The number of defaults registered in the first five months of 2020 has already exceeded the 2019 full-year number, said Fitch Ratings recently.
At the current rate, the annual volume of corporate defaults could exceed the record set during the global financial crisis in 2009, the credit rating agency noted.
In the first five months of 2020, 28 non-financial corporate defaults were recorded in the Fitch-rated portfolio, compared to 25 in all of 2019, the company observed.
The corporate sector has been under pressure since the coronavirus crisis and related lockdowns expanded globally, said Fitch adding that while the most stringent levels of lockdown are easing in many jurisdictions, the centre of the pandemic has now shifted to South America where more defaults are expected.
“Our assessment suggests that the pandemic fallout will erase more than US$ 5 trillion in revenue from our global corporate portfolio in 2020, or around 20% of the revenue generated by these companies in 2019,” said Fitch. “This puts significant strain on the credit profiles of affected issuers, and the rate of defaults is likely to remain high throughout 2020. At the current pace, the record annual volume of corporate defaults that occurred during the global financial crisis in 2009 could be topped by the end of 2020.
All defaulters had speculative-grade issuer default ratings (IDR) at the beginning of 2020, with the vast majority concentrated in the 'CCC'-'C' range, according to the company.
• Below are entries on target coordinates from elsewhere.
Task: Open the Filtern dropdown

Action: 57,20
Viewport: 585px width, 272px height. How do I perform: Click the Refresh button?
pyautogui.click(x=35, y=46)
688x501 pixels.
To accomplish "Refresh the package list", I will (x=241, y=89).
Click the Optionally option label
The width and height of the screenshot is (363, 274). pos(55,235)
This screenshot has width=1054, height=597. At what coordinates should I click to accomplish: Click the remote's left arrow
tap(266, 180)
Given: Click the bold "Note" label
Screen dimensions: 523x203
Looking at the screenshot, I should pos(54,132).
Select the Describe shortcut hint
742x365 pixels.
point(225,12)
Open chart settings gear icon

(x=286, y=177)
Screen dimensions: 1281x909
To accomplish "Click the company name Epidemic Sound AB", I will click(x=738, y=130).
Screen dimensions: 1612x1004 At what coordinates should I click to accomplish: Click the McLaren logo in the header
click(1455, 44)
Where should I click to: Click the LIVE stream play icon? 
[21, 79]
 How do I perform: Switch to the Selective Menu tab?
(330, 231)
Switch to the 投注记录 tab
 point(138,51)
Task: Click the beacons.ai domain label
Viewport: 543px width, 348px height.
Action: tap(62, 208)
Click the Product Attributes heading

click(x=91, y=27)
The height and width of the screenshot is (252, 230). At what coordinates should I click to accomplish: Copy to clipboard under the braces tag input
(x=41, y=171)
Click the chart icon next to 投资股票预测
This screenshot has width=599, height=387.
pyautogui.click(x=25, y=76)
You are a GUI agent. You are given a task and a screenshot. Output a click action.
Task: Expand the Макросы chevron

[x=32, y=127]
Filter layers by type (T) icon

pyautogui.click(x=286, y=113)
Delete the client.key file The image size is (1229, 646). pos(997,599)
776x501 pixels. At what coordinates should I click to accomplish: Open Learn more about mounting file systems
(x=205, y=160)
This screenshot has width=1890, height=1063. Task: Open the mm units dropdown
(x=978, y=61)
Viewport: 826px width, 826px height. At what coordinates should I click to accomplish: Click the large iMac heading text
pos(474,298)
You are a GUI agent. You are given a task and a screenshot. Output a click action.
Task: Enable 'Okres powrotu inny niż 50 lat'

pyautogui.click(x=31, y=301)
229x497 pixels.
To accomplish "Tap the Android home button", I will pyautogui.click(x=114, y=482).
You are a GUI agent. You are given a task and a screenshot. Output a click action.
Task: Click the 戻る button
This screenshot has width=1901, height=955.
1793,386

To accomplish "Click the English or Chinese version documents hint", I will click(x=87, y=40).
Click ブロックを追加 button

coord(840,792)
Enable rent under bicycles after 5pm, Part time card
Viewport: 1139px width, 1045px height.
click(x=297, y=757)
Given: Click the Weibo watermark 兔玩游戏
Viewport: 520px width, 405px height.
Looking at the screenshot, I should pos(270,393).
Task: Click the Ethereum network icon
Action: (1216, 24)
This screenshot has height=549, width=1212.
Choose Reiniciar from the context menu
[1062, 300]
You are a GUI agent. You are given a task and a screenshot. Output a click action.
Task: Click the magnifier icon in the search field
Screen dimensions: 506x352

More than half of defaults happened in North America, which is reflective of the composition of the global corporate Fitch-rated portfolio by region, said the rating agency, adding that Latin America has the second-largest number of defaults in 2020 due to increased refinancing pressures on speculative-grade issuers in the region.
The transportation sector defaults were concentrated in the airline industry, which is one of the industries worst hit by the coronavirus pandemic, with the number of flights still well below the pre-crisis levels in most economies, Fitch pointed out.
“Although we expect travel restrictions to gradually relax, we anticipate social distancing measures to be implemented at airports and in aircraft cabins, which will delay recoveries in customer confidence and in airlines' cost and operational efficiency,” the firm said.
Oil and gas, as well as metals and mining, companies suffered from significant commodity price drops, leading to increased default numbers, the firm added.